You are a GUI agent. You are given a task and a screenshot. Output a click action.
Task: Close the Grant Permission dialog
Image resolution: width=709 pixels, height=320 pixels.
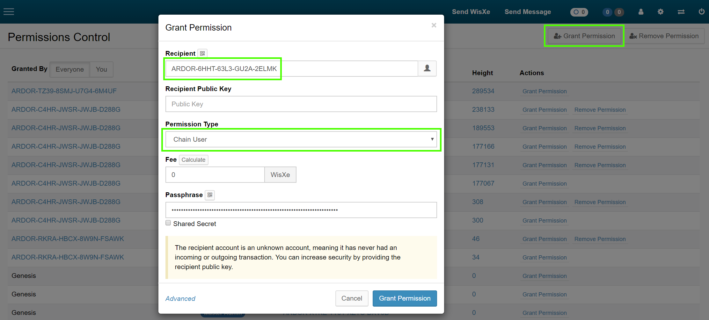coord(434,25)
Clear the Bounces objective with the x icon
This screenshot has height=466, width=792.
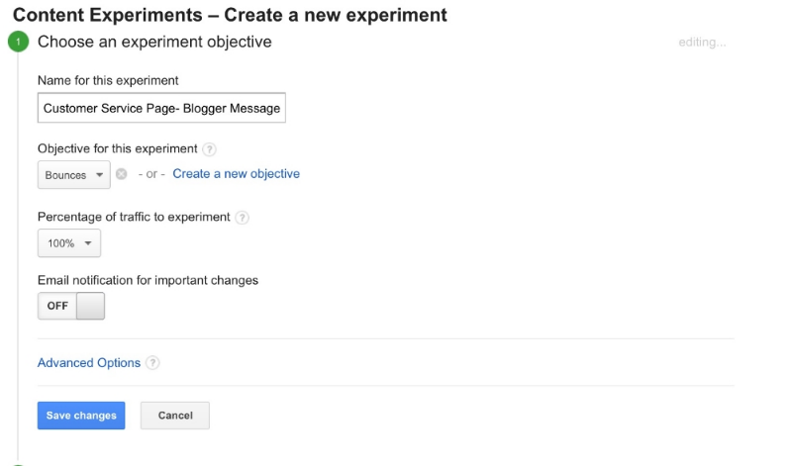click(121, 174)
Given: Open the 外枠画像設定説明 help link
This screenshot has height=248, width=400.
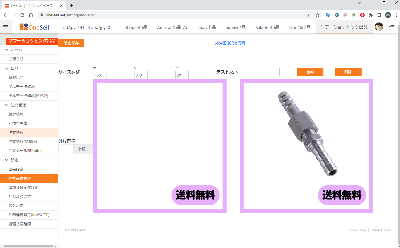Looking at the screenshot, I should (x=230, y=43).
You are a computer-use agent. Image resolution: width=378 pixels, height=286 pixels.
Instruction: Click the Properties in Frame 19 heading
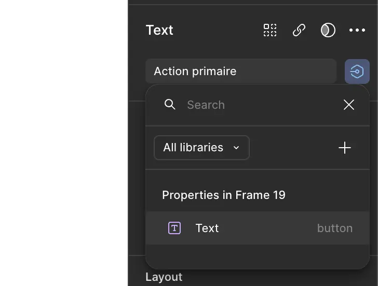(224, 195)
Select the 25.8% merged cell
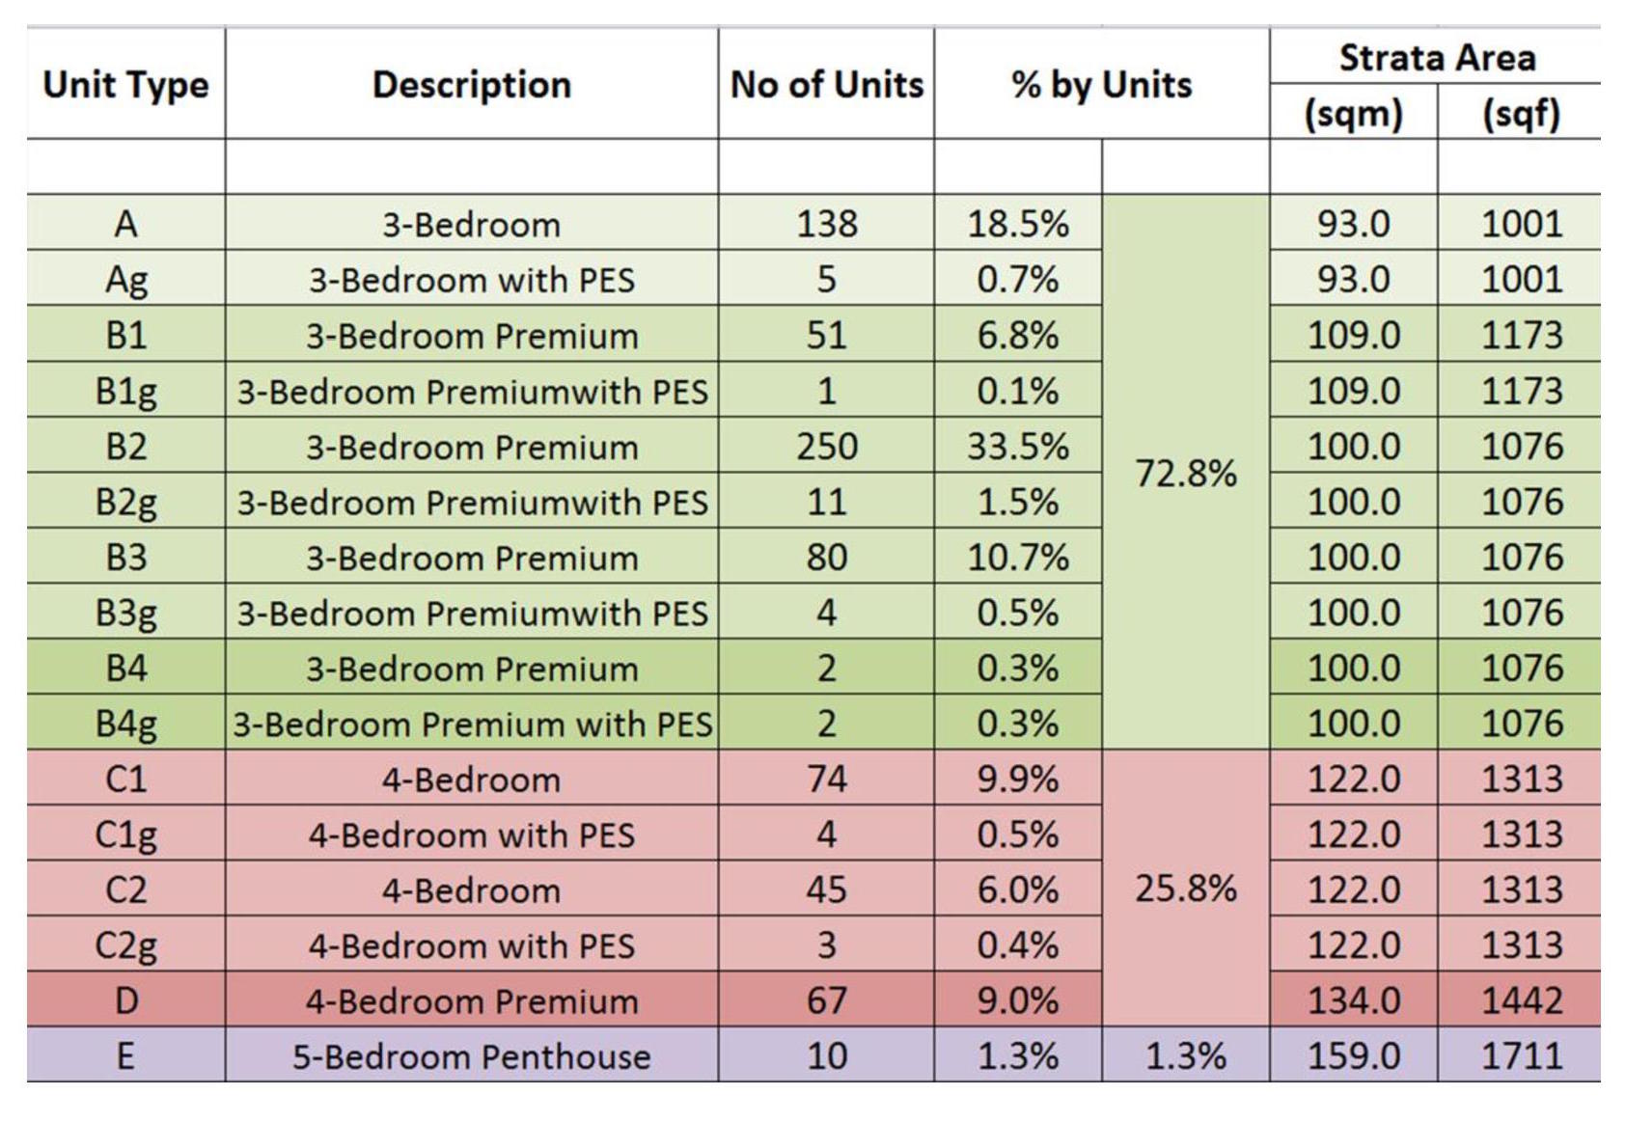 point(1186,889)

######

The problem:
Among the records above, find each line containing the string "agent" and copy it.

Result:
You are a GUI agent. You are given a task and a screenshot. Output a click action.
You are a computer-use agent. Image resolution: width=378 pixels, height=286 pixels.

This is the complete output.